Et si Van Gogh n’avait été qu’un type sans talent ? Qu’un détraqué dépressif incapable de manier le pinceau ? S’il n’avait dû son génie qu’à un chat prénommé Vincent, capable d’offrir la vie éternelle à des tournesols qui donnaient jusqu’alors tout leur sens à l’expression nature morte ? Farfelu, le point de départ de Vincent et Van Gogh ? Bien sûr. N’empêche que l’hommage que rend Gradimir Smudja non seulement à Van Gogh, mais à toute la peinture, est aussi beau que la terrasse du Café le soir, place du Forum à Arles.
Vincent et Van Gogh. Le chat et son maître quand le premier ne domine pas le second. Deux êtres complémentaires, inséparables. On a beau connaître un peu la vie du peintre et deviner où l’auteur veut nous mener avec cette biographie iconoclaste, on se laisse complètement emporter par cette bande peinte plus que dessinée.

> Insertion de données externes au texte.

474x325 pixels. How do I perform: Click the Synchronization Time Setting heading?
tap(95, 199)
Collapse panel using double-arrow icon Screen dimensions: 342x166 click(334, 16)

Paris, Arles, Saint-Rémy, Auvers-sur-Oise, Smudja nous emmène sur les traces de Vincent dans ses dernières années, jusqu’à son suicide en 1890. On croise Monet, immergé dans un étang et croquant des nymphéas, Gauguin, qui ne serait rien sans son perroquet Paul, Toulouse-Lautrec. On apprend que Vincent, le chat, vient d’une illustre famille : son arrière-grand-père a peint les plus grands chefs-d’œuvre de Rembrandt (il est mort écrasé par la Ronde de nuit) et son grand-père Eugène a, lui, perdu la tête en peignant La liberté guidant le peuple de Delacroix. Mais on assiste aussi au naufrage de Vincent sombrant dans la folie et l’on reste impuissant comme Van Gogh, qui tente en vain de l’aider. Le propos est farceur et grave à la fois.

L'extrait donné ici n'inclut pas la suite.